++++ MATERIAL FOR THIS TASK ++++

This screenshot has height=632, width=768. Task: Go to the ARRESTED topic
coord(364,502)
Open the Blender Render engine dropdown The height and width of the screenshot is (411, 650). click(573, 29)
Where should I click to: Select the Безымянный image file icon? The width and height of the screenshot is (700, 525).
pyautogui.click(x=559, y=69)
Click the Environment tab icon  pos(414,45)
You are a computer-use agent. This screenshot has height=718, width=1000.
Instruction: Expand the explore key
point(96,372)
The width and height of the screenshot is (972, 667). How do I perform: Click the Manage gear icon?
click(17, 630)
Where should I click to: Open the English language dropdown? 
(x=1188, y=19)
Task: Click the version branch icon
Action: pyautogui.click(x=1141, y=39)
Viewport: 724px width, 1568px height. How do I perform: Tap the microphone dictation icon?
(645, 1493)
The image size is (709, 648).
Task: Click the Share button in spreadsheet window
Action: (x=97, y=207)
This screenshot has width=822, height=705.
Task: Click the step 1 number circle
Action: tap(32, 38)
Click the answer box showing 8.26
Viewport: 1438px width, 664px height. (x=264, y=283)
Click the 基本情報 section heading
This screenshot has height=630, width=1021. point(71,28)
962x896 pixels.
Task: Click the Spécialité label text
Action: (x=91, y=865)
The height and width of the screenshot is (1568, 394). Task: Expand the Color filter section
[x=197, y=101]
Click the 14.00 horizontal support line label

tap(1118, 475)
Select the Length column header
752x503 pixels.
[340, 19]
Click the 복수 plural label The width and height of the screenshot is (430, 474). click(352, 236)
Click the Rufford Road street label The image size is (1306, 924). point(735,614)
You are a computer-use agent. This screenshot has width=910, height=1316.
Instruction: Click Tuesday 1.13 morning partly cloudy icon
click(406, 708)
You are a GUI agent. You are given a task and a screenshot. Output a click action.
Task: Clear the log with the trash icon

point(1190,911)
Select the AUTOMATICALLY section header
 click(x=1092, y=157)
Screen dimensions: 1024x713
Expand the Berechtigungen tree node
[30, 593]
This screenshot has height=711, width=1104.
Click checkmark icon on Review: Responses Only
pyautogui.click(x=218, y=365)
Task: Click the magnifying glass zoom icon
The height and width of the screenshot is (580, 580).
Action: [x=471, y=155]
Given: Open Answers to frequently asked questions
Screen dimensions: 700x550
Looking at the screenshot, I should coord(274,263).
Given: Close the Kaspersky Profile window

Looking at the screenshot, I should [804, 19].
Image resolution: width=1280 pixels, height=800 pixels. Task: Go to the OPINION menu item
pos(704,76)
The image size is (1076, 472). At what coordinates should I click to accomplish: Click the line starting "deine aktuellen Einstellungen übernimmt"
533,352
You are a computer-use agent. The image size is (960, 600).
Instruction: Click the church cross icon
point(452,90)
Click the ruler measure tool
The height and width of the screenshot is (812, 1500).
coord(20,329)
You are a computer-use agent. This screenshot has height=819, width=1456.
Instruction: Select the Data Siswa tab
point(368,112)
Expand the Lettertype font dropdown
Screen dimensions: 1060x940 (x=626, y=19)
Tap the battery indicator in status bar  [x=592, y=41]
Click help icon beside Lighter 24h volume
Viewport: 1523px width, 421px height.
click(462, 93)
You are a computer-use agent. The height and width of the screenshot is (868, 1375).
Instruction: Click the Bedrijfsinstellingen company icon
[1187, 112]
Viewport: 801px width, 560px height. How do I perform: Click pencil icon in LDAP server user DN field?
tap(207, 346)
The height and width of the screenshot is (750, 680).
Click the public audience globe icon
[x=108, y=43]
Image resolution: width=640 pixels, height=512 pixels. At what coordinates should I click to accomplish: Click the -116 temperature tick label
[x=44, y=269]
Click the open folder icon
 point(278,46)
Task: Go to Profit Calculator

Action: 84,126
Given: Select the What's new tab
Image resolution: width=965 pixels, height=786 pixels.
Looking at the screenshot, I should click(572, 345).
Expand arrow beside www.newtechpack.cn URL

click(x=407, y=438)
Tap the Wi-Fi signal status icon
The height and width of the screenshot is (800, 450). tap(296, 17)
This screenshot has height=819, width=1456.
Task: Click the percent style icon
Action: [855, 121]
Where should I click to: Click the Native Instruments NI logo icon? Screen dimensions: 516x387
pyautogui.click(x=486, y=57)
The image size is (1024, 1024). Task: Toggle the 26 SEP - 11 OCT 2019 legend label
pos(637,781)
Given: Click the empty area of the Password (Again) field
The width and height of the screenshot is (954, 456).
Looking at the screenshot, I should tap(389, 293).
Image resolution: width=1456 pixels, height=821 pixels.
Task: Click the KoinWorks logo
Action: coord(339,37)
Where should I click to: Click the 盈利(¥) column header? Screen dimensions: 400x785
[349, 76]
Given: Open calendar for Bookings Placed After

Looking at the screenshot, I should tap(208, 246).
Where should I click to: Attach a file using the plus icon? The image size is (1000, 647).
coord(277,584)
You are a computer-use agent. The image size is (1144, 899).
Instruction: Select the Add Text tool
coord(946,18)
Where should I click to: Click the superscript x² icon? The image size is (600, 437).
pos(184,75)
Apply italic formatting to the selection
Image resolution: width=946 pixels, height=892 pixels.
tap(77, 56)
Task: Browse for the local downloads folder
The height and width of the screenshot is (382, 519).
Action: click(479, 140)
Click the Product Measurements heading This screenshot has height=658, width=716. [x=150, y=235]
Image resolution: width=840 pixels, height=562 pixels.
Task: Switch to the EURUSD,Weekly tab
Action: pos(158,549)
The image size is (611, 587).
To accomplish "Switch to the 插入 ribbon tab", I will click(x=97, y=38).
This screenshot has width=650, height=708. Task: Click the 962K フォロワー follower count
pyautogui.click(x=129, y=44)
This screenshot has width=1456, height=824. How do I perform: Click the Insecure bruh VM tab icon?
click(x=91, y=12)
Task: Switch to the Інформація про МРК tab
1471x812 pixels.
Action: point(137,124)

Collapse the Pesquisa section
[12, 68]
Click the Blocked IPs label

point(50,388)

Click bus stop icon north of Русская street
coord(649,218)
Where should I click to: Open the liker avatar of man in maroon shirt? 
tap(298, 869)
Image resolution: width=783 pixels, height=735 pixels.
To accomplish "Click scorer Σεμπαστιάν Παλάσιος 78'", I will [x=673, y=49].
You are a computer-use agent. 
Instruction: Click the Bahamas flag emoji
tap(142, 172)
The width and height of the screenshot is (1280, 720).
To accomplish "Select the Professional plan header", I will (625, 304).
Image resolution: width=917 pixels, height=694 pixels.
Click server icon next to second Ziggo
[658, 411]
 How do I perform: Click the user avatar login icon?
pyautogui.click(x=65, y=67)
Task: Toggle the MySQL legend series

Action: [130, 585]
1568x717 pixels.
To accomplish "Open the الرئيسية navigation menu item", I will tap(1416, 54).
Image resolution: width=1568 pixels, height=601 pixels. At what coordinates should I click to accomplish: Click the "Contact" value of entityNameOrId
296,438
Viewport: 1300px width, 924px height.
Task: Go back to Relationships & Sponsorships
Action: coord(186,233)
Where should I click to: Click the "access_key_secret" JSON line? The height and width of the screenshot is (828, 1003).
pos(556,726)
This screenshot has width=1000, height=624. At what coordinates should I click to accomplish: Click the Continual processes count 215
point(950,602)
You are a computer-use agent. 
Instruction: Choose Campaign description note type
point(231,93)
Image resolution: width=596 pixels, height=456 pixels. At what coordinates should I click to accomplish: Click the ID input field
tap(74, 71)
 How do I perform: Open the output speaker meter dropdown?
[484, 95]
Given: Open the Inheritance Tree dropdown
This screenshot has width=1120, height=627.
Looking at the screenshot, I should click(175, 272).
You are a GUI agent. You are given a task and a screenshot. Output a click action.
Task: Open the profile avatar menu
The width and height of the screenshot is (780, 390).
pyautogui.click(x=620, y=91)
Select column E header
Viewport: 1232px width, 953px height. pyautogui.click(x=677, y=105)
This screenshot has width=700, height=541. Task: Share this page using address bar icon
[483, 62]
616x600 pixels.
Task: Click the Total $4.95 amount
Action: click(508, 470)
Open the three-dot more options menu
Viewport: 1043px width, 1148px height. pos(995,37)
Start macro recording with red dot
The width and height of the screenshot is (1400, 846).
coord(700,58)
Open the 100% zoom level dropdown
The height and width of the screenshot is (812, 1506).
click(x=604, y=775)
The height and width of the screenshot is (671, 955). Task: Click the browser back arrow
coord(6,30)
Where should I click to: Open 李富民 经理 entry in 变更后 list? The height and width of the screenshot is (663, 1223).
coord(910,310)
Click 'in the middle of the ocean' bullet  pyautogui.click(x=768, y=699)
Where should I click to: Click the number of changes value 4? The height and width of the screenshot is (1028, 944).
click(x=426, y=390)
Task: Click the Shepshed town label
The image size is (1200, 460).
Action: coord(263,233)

++++

Copy the records above exactly, beginning at the line that contains "Task: Go to Profit Calculator" and stopping after the line that contains "The image size is (611, 587).".

> RESPONSE TO THE TASK
Task: Go to Profit Calculator

Action: 84,126
Given: Select the What's new tab
Image resolution: width=965 pixels, height=786 pixels.
Looking at the screenshot, I should click(572, 345).
Expand arrow beside www.newtechpack.cn URL

click(x=407, y=438)
Tap the Wi-Fi signal status icon
The height and width of the screenshot is (800, 450). tap(296, 17)
This screenshot has height=819, width=1456.
Task: Click the percent style icon
Action: [855, 121]
Where should I click to: Click the Native Instruments NI logo icon? Screen dimensions: 516x387
pyautogui.click(x=486, y=57)
The image size is (1024, 1024). Task: Toggle the 26 SEP - 11 OCT 2019 legend label
pos(637,781)
Given: Click the empty area of the Password (Again) field
The width and height of the screenshot is (954, 456).
Looking at the screenshot, I should tap(389, 293).
Image resolution: width=1456 pixels, height=821 pixels.
Task: Click the KoinWorks logo
Action: coord(339,37)
Where should I click to: Click the 盈利(¥) column header? Screen dimensions: 400x785
[349, 76]
Given: Open calendar for Bookings Placed After

Looking at the screenshot, I should tap(208, 246).
Where should I click to: Attach a file using the plus icon? The image size is (1000, 647).
coord(277,584)
You are a computer-use agent. The image size is (1144, 899).
Instruction: Select the Add Text tool
coord(946,18)
Where should I click to: Click the superscript x² icon? The image size is (600, 437).
pos(184,75)
Apply italic formatting to the selection
Image resolution: width=946 pixels, height=892 pixels.
tap(77, 56)
Task: Browse for the local downloads folder
The height and width of the screenshot is (382, 519).
Action: click(479, 140)
Click the Product Measurements heading This screenshot has height=658, width=716. [x=150, y=235]
Image resolution: width=840 pixels, height=562 pixels.
Task: Switch to the EURUSD,Weekly tab
Action: pos(158,549)
The image size is (611, 587).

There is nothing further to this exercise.